9) Ultima considerazione sui vari bonus, costo lordo e netto.

Credo che i vari numeri siano tutti “scritti sull’acqua” o comunque molto discutibili se non si chiarisce bene come sono calcolati gli effetti (l’altra sera a Quarta Repubblica sentivo che a fronte di 100 euro di costo dei bonus lo Stato ne recupererebbe 70) e provo a spiegarmi. A fronte di una fattura di 100 euro ci sarà un Iva pari a 10, un Ires del 24% (ma calcolata sugli utili, non sul fatturato, diciamo che gli utili ante imposte sono il 20% del fatturato, percentuale media che in Italia non esiste da nessuna parte? Sono 4,8 euro a fronte di 100!), contributi sociali sui redditi dei lavoratori pari al 31% della RAL (che è una frazione del fatturato, diciamo il 30% ad essere generosi…), sono altri 9 euro.
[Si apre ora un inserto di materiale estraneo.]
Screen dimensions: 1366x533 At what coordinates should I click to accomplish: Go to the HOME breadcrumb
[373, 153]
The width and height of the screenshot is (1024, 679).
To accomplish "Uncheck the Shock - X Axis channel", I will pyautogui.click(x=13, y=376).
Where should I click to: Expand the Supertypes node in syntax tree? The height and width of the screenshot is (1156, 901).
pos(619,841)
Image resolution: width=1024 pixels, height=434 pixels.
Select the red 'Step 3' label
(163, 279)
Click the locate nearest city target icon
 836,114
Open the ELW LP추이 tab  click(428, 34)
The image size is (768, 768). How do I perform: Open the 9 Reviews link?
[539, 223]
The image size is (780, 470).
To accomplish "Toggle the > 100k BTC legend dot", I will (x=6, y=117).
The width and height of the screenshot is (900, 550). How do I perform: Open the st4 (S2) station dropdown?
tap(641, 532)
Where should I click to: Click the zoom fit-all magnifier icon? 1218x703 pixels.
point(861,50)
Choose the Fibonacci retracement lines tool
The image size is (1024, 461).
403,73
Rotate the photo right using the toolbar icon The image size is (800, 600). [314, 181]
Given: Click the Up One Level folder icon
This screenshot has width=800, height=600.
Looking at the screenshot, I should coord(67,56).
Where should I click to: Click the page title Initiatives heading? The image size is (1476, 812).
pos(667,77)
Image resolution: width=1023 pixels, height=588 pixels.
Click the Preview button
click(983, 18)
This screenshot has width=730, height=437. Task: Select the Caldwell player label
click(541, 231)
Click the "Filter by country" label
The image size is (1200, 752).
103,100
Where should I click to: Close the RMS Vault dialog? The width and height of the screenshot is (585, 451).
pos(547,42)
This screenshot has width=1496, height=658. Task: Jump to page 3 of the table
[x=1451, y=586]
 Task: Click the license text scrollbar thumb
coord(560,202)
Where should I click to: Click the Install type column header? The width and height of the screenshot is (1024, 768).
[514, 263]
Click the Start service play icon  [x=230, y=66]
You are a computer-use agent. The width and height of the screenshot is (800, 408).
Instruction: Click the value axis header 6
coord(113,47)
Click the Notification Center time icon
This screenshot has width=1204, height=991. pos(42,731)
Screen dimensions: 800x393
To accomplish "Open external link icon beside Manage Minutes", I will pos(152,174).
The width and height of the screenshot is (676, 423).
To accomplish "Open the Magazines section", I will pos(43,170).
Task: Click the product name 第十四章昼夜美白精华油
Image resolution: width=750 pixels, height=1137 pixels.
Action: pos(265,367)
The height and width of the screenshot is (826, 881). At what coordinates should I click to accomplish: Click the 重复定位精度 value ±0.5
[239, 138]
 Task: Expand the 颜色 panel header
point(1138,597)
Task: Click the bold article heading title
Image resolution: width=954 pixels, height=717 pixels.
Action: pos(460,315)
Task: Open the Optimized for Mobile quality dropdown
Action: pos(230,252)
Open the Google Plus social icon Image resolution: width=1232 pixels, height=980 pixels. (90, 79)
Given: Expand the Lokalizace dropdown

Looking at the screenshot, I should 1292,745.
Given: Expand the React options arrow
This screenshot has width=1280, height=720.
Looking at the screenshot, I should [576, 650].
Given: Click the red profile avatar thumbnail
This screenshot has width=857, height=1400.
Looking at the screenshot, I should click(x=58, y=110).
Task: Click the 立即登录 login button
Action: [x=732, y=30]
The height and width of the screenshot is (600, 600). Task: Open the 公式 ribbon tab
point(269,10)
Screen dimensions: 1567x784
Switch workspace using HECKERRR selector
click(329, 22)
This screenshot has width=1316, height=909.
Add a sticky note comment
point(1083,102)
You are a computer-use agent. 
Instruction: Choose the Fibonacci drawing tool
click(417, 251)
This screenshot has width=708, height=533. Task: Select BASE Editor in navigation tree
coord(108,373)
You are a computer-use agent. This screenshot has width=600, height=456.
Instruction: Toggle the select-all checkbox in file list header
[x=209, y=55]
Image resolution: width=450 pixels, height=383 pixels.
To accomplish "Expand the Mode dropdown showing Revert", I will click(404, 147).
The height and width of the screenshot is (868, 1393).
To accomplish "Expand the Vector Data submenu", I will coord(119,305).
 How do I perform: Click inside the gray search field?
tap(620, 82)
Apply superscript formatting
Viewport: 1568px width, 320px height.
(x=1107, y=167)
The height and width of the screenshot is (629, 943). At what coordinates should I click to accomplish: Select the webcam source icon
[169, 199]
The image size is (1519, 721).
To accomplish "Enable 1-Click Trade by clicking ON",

Ricapitolando: – 100 euro di costo per lo Stato, 10 euro di Iva, 4,8 euro di Ires, 9 euro di contributi sociali. Totale 23,8 euro. Forse manca qualcosa rispetto ai mitici 70 euro finali. Ad essere precisi bisognerebbe considerare che le imprese pagano anche altre imposte, che i dipendenti in teoria pagano anch’essi l’Irpef (ma qui dipende dal livello di “nero”, dal reddito familiare, dalla composizione familiare e sopratutto dal fatto che fossero occupati oppure no prima del bonus ecc.), ma anche che l’Iva da versare è quella netta e quindi non è il 10% incassato (di norma più bassa), che l’effetto moltiplicatore (cresciuta dovuta agli acquisti che generano acquisti lungo la catena del valore) esiste anche se difficile da calcolare con precisione

Ultime considerazioni e facili profezie

a) entro la scadenza del periodo per le verifiche (5 anni, ma probabilmente di più a seconda delle interpretazioni circa il periodo di pandemia) l’Agenzia delle Entrate probabilmente “scoprirà” che molti crediti non erano legittimi, non solo perché i lavori non erano congrui o non sono stati fatti, ma perché gli immobili avevano delle irregolarità edilizie (verificare per credere) ed inizierà a chiedere indietro i soldi a tutta la catena proprietari/imprese/banche (questo è quello che preoccupa le banche, se l’Agenzia delle Entrate può chiedere i soldi a tutti e 3 i soggetti, secondo lei dove andrà a chiederli prima?), prepararsi ad una caterva di fallimenti (delle imprese, dopo aver pagato dividendi, per evitare di pagare), escussioni e pignoramenti immobiliari (i proprietari) e cause legali;

b) anche prima, in sede della famosa revisione degli estimi catastali (peraltro già avviata) credo che la Agenzia delle Entrate dirà semplicemente “lei mi ha presentato una fattura per lavori di ristrutturazione per “x mila Euro”, siamo d’accordo che il valore della sua proprietà è cresciuto per tale importo? Se siamo d’accordo (difficile dire che i lavori erano falsi o sovrafatturati…), allora il valore catastale della sua unità immobiliare è aumentato di “x”, buona giornata… (ed è difficile dissentire dall’approccio).